### How to complete this task
The records follow. Transcribe only the lines from the line containing "The image size" through the end, both ends included, and leave out the pictures.

### Dataset excerpts
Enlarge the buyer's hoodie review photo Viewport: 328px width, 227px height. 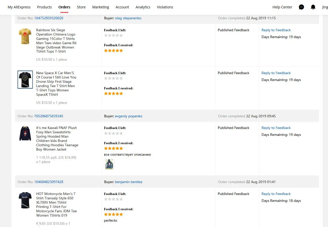(x=109, y=164)
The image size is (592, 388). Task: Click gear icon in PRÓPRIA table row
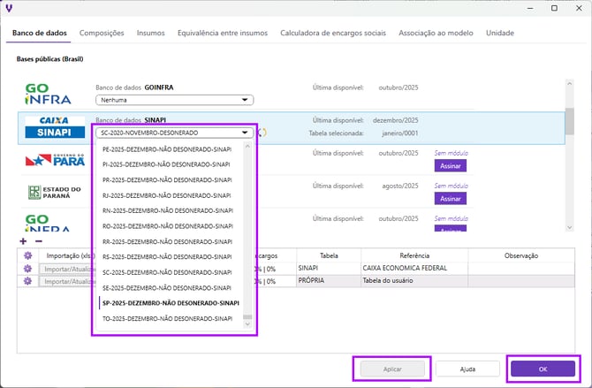pos(27,281)
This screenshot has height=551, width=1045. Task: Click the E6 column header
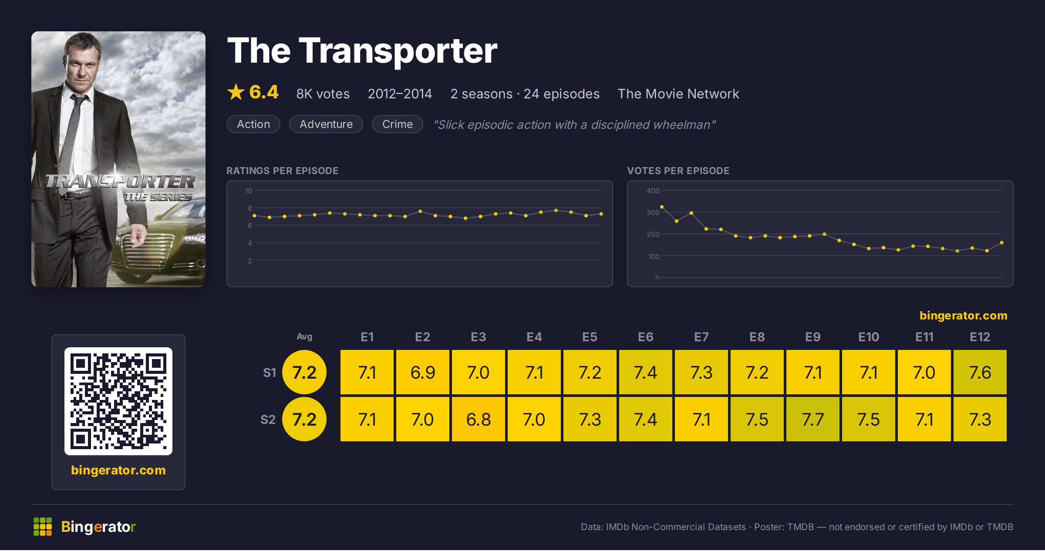[646, 337]
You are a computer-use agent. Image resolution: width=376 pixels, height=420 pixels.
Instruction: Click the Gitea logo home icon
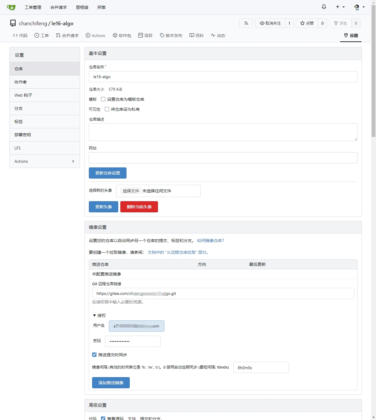point(11,7)
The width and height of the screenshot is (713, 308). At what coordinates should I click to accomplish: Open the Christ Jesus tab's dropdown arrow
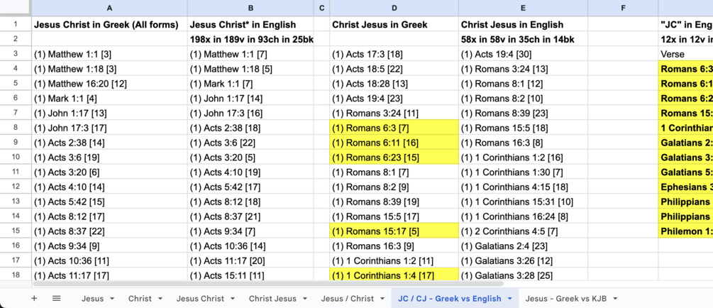[x=305, y=299]
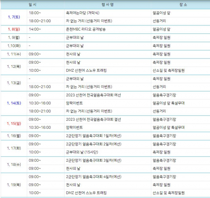Click the 1.19(목) date cell
Screen dimensions: 210x198
[14, 185]
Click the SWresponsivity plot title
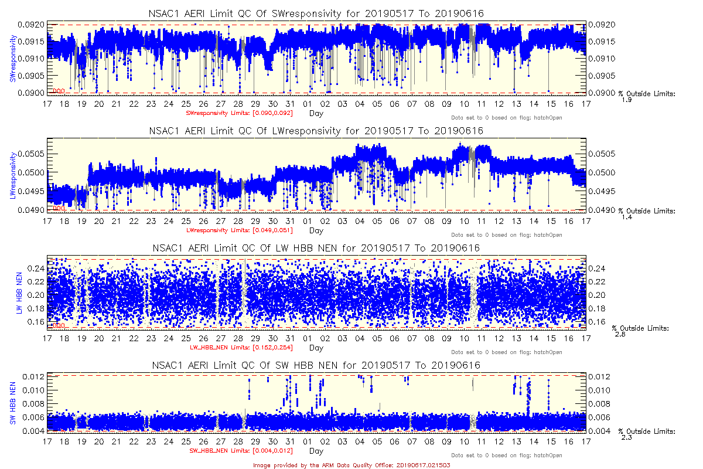 point(316,13)
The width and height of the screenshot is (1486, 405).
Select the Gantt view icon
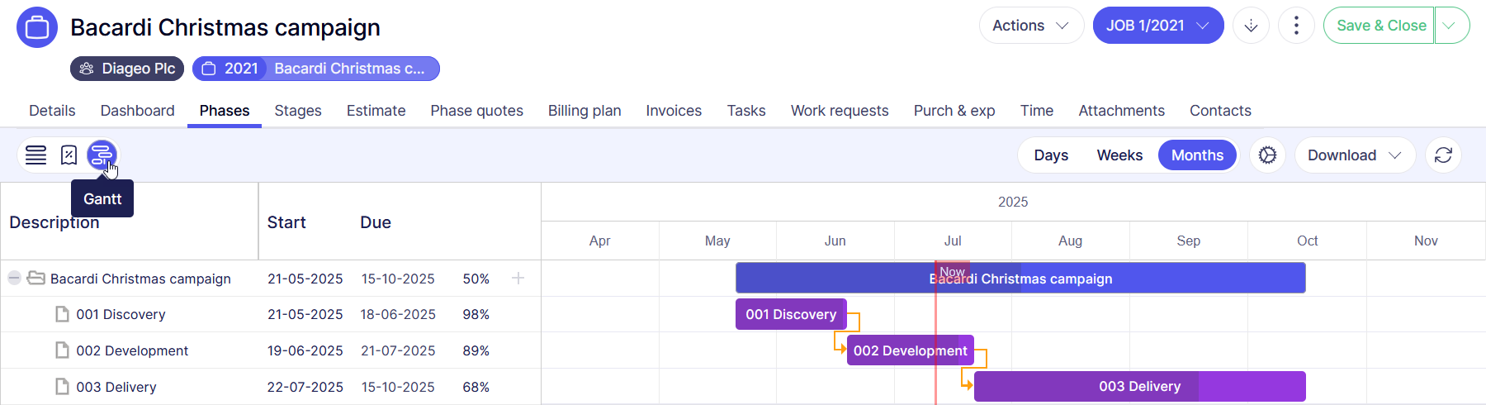point(102,155)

### Answer for the task
The image size is (592, 388). Task: Click gear icon in PRÓPRIA table row
pos(27,281)
This screenshot has height=551, width=1045. Task: Click the E6 column header
[646, 337]
You are a computer-use agent. Image resolution: width=376 pixels, height=420 pixels.
Instruction: Click the Gitea logo home icon
point(11,7)
The width and height of the screenshot is (713, 308). At what coordinates should I click to accomplish: Open the Christ Jesus tab's dropdown arrow
[x=305, y=299]
Click the 1.19(목) date cell
Screen dimensions: 210x198
[14, 185]
Click the SWresponsivity plot title
 point(316,13)
The width and height of the screenshot is (1486, 405).
Select the Gantt view icon
point(102,155)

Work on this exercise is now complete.